Work to complete -> Report each line of the entries below that includes "width".

[Stored data]

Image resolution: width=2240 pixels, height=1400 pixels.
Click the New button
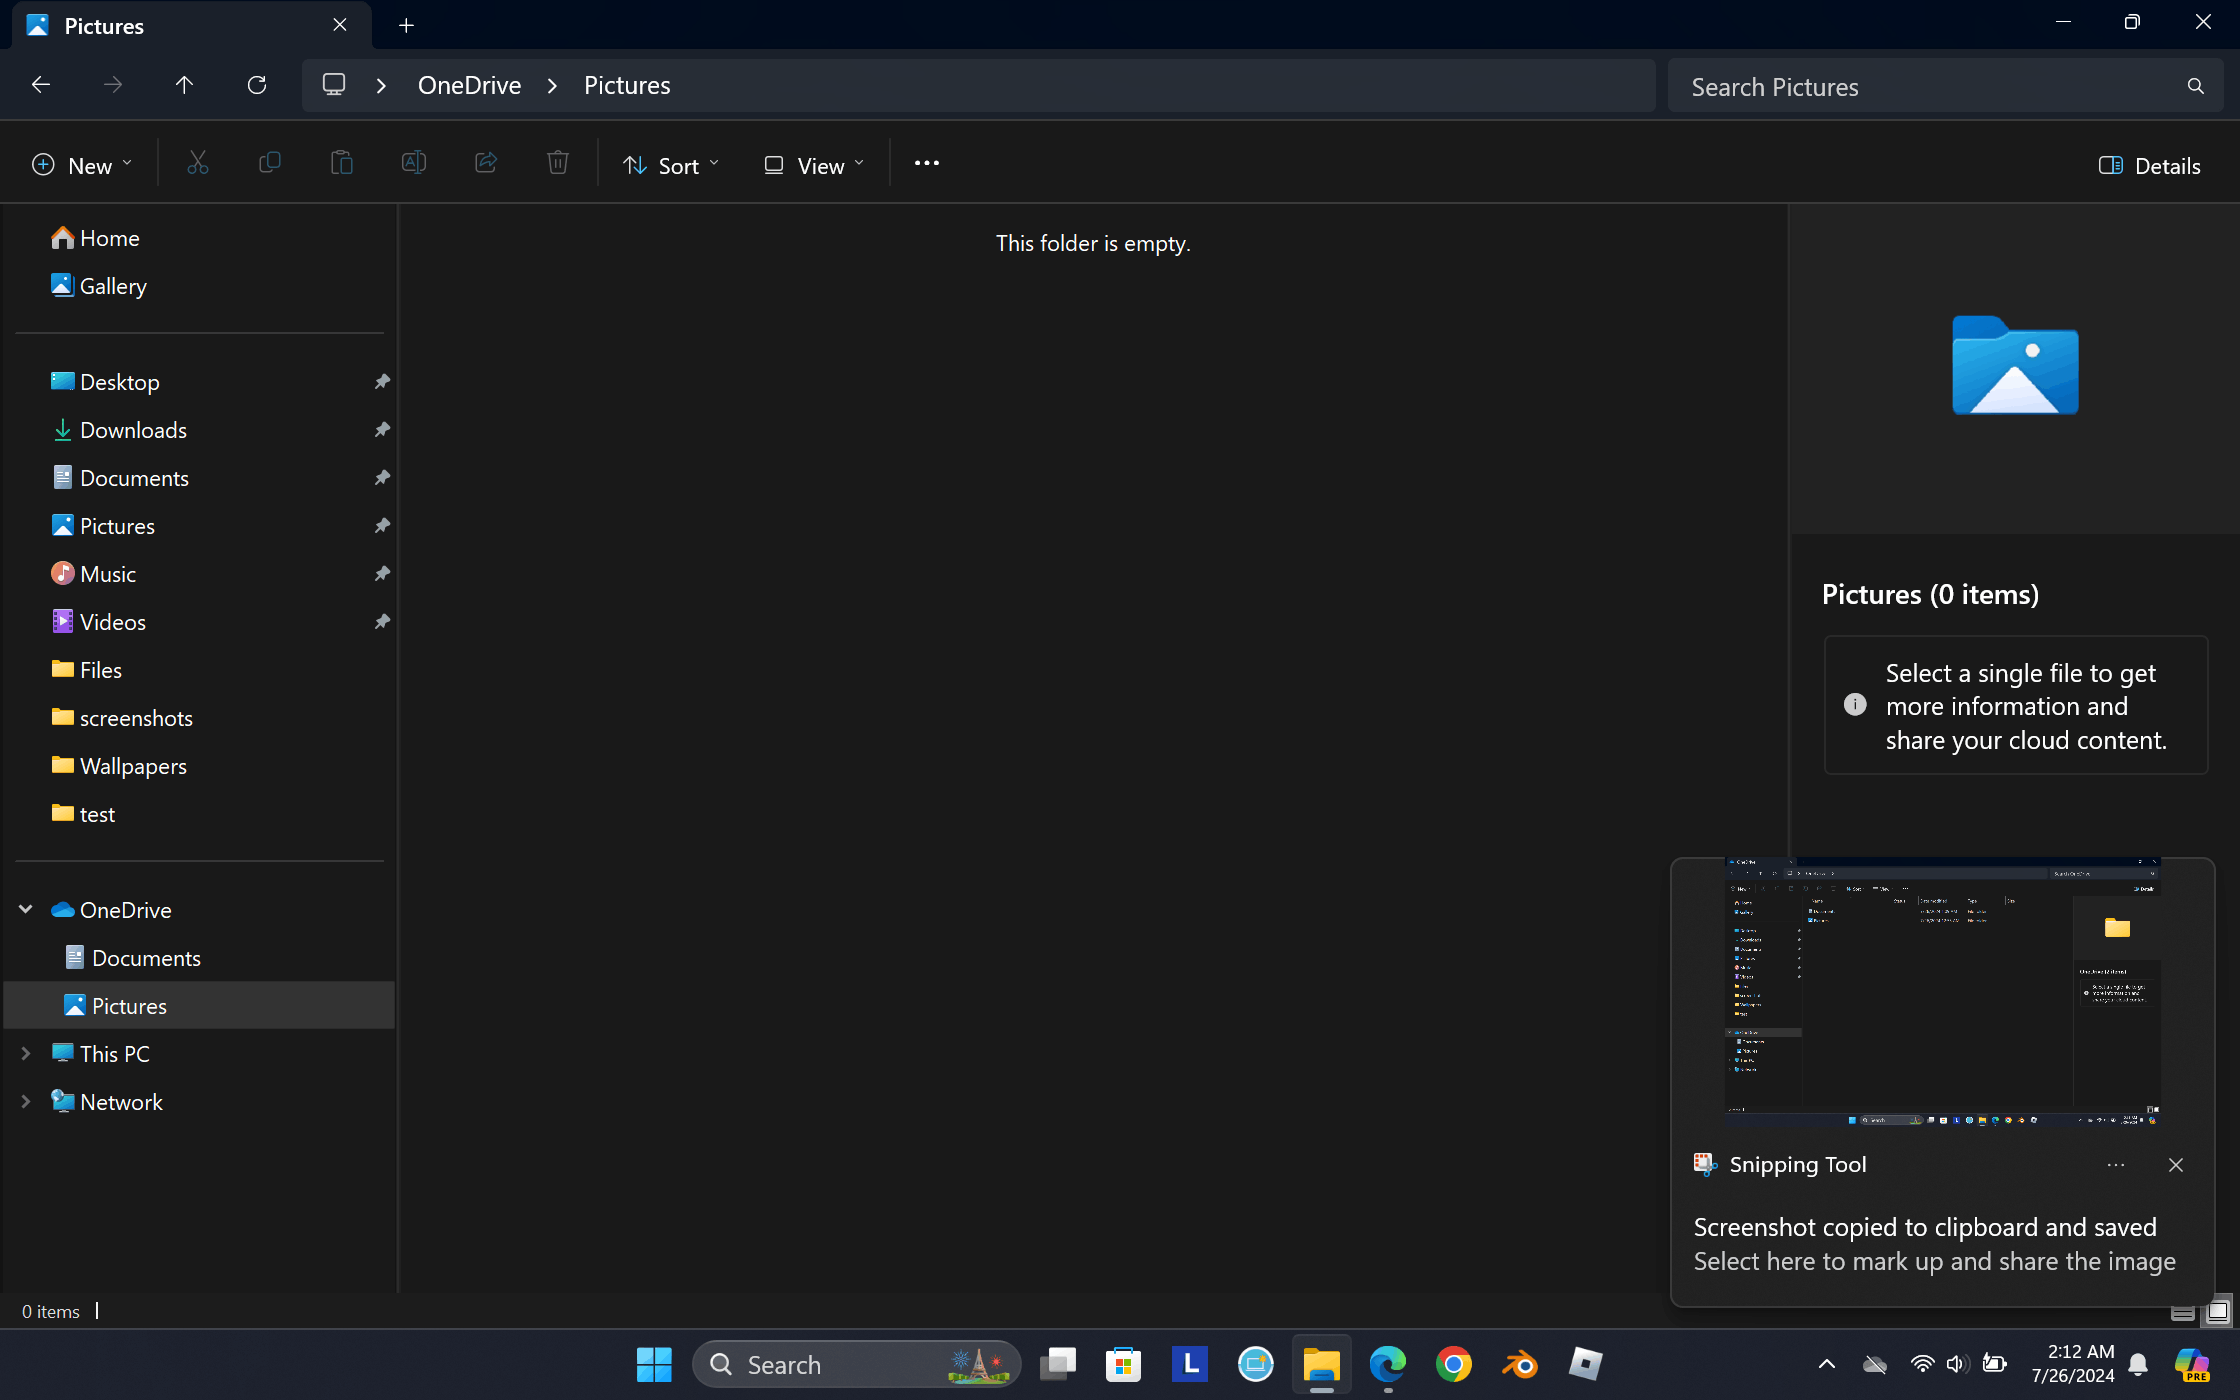[x=82, y=166]
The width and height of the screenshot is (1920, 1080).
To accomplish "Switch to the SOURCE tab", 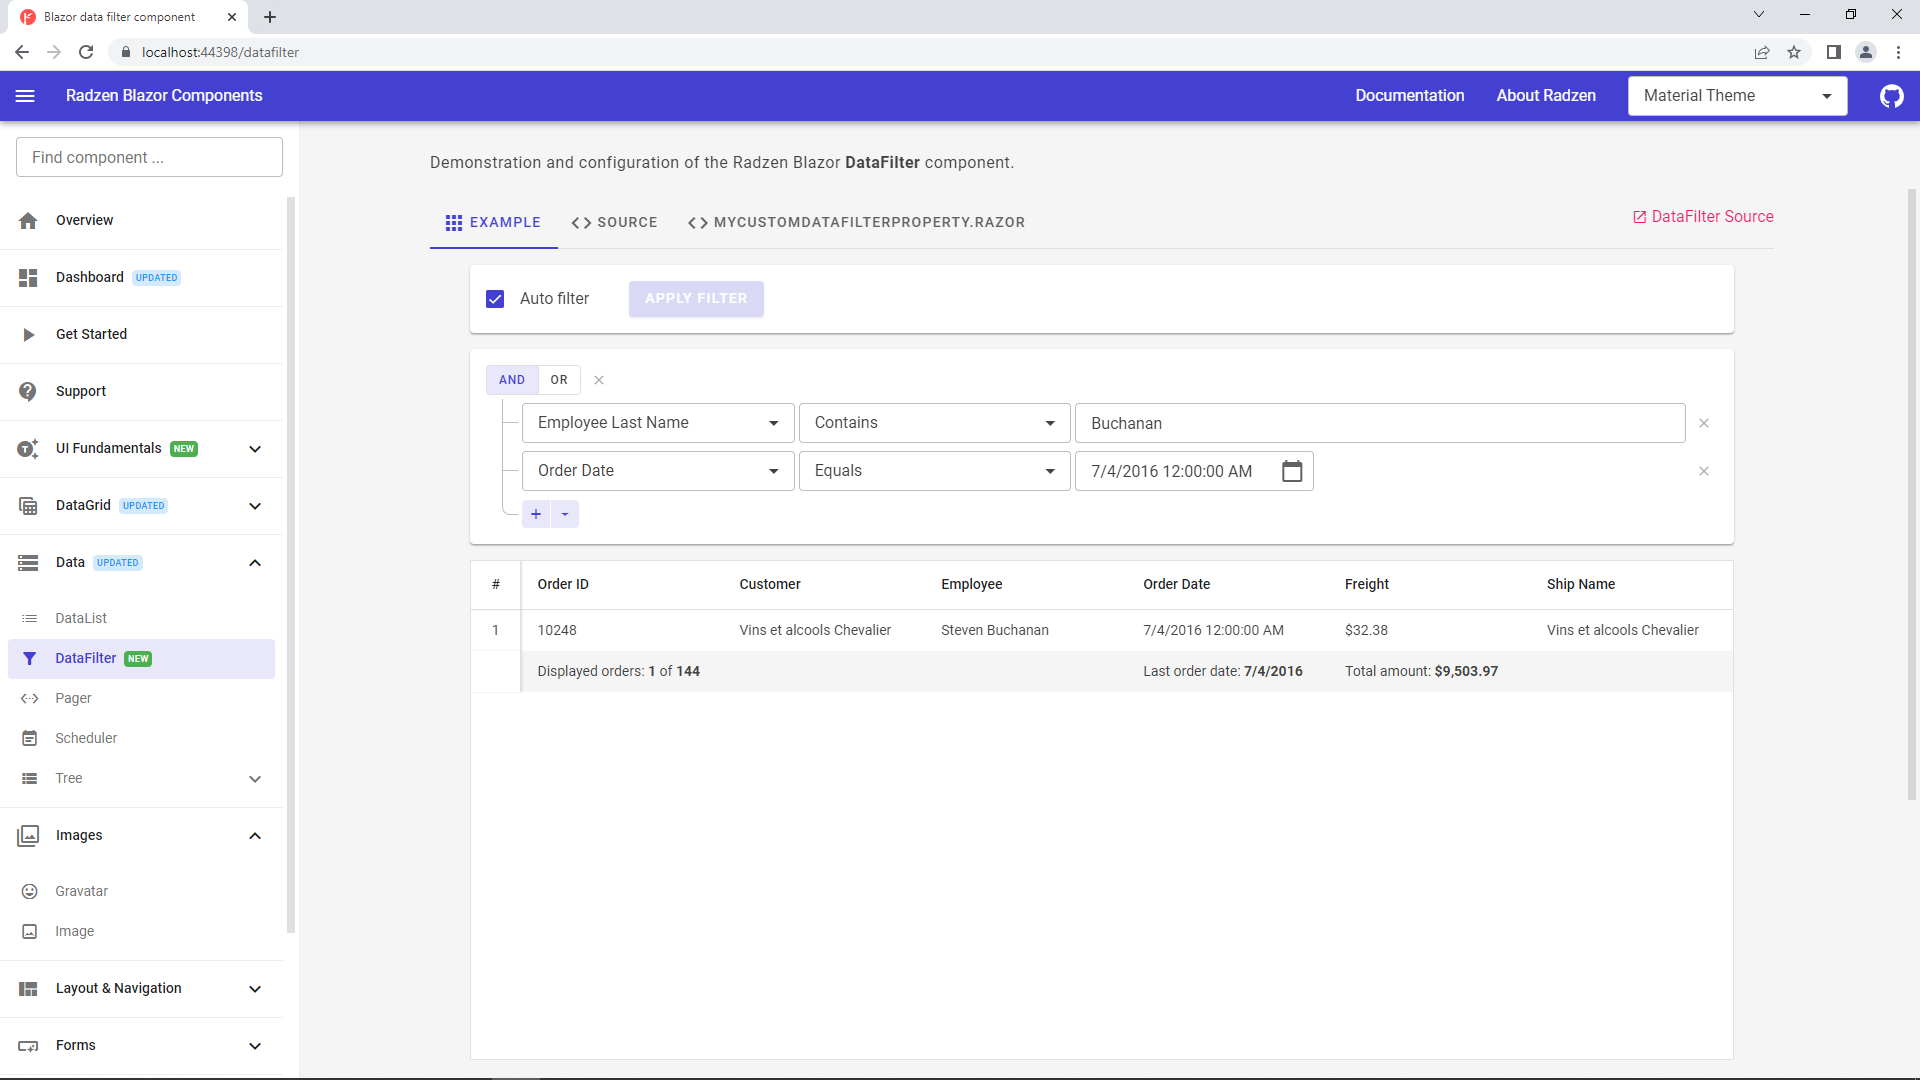I will pyautogui.click(x=614, y=222).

Reply to the task ->
Image resolution: width=2240 pixels, height=1400 pixels.
The width and height of the screenshot is (1920, 1080).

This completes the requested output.